Graphene oxide (GO) can be facilely assembled into low-density and highly elastic 3D structures due to its extraordinary flexibility and strength, and subsequently pyrolyzed into carbon aerogels for various energy-related applications24,25. Furthermore, the abundant oxygen-containing functional groups in GO sheets can serve as cross-linkers to bridge themselves together or interconnect with other functionalized building blocks. Herein, the novel reconstruction of conventional electrospun nanofibers into graphene-carbon nanofiber (CNF) composite aerogels (GCA) were reported via a versatile surface-induced co-assembly method and subsequent carbonization (Fig. 1a), in which two-dimensional (2D) graphene nanosheets act as cross-linkers and the 1D electrospun CNF network serves as the rigid skeleton. The resulted macroscopic GCA with hierarchical combination of 1D and 2D nanostructures manifest low density and excellent structural stability under a certain extent of deformation, which is attributed to the multiform physical interconnections between graphene sheets and CNFs. Attributing to the synergistic effect between the two building blocks, the all-carbon GCA shows a high specific capacitance of 180 F g−1 at 1 A g−1 as the supercapacitor electrode material. Remarkably, few-layered MoSe2 nanosheet decorated GCA (GCAM) also exhibits outstanding catalytic activity towards hydrogen evolution reaction (HER) with onset potentials of −0.09 V and −0.12 V in both acidic and alkaline solutions respectively, demonstrating the great potentials of the all-carbon aerogels as light-weight and flexible frameworks for efficient energy storage and conversion applications.

Figure 1
figure 1

(a) Schematic showing the preparation pathway of GCA by co-assembly and carbonization. (b) Illustration of the pre-oxidation process of PAN and hydrogen bondings between GO and pre-oxidized PAN. (c) SEM image showing the macroscopic GCA.

Results

Co-assembly of monolithic GCA

The pre-oxidation of PAN fibers is indispensable during the production of PAN-based carbon fibers, which effectively converts the linear PAN molecular chains into aromatic ladder structures, thus rendering oPAN with non-meltable characteristics to prevent the filament from fusing together during carbonization26. Therefore, electrospun oPAN nanofibers, rather than PAN nanofibers, are selected as the precursor to construct all-carbon GCA in our protocol mainly based on two considerations: (1) The pre-oxidation process introduces tertiary amino groups onto oPAN chains, which can improve the hydrophilicity of oPAN nanofibers and help form hydrogen bondings with GO sheets using the lone pair electrons of the nitrogen atom, thus facilitating the strong interactions between these two building blocks. (2) The pre-oxidation process ahead of the aerogel fabrication can effectively avoid potential damage or shrinking of GO-oPAN aerogels during the subsequent harsh treatment.

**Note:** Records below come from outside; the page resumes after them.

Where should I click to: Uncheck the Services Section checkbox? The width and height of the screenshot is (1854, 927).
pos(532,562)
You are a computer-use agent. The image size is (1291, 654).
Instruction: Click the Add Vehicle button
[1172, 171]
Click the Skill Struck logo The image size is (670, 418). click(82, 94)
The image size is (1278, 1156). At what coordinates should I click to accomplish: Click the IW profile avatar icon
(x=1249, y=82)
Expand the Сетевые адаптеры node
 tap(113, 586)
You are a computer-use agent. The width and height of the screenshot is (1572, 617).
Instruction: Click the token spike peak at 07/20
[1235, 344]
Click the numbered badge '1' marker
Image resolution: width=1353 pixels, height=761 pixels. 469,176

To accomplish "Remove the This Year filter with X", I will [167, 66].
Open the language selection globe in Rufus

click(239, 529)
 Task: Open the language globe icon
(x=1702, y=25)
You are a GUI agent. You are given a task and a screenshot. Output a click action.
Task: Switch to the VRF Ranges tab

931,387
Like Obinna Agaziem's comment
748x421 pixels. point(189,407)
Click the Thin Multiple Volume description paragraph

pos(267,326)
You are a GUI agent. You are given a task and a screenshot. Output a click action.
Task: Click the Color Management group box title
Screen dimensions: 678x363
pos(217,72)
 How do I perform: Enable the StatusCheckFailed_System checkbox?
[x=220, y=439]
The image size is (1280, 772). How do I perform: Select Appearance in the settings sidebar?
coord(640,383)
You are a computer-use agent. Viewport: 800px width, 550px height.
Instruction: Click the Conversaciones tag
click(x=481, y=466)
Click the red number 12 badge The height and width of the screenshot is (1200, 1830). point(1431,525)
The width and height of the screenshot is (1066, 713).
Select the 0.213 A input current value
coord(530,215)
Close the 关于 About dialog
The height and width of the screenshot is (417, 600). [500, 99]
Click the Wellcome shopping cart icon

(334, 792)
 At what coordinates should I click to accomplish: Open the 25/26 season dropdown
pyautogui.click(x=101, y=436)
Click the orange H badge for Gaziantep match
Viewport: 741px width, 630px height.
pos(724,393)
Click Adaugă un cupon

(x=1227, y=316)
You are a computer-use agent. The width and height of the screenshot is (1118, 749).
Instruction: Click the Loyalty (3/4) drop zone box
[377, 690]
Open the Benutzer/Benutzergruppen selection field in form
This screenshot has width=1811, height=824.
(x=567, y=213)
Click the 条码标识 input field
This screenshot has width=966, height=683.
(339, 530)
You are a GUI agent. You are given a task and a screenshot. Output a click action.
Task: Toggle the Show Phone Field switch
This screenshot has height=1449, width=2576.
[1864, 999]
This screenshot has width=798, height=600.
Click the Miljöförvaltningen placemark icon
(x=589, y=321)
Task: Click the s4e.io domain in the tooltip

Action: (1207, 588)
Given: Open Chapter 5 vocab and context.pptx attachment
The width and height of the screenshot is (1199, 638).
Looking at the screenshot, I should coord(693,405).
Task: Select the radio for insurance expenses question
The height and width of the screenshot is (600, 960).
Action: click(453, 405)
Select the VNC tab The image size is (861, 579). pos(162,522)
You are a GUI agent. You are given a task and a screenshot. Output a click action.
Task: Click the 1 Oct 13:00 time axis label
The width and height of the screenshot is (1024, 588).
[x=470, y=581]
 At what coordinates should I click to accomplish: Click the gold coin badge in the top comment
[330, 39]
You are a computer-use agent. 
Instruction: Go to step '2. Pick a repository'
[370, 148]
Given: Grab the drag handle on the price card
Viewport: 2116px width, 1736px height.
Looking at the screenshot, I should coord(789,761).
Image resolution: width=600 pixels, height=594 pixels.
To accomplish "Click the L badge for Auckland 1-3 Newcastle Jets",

As shown in Fig. S1, a typical Fourier transform infrared (FTIR) spectrum of PAN exhibits two characteristic peaks at 2239 and 1447 cm−1, respectively, which are attributed to the –C≡N stretching vibration and –CH2 scissoring vibration according to previous reports27,28,29. After pre-oxidation at 250 °C for 2 h, the intensity of both peaks decreases sharply due to the cyclisation and dehydrogenation during heat treatment (Fig. 1b). It is also noticeable that three new peaks at 1593, 1254 and 795 cm−1 emerge in the curve of oPAN, which are ascribed to the C=N group resulted from dehydrogenation, the C–C and C–N stretching vibration, and =C–H out-of-plane wagging vibration, respectively. The appearance of tertiary amino groups in oPAN fibers largely increases the wettability of oPAN membranes with the water contact angle decreased from 117° to 33° (Fig. S2), thus realizing the feasibility of further treatments in aqueous medium. Furthermore, the residual carboxyl groups and hydroxyl groups on the edge of GO sheets can form hydrogen bondings with the amino groups of oPAN fibers (Fig. 1b), playing a key role during the surface-induced co-assembly between oPAN and GO for the construction of robust and compressive all-carbon GCA.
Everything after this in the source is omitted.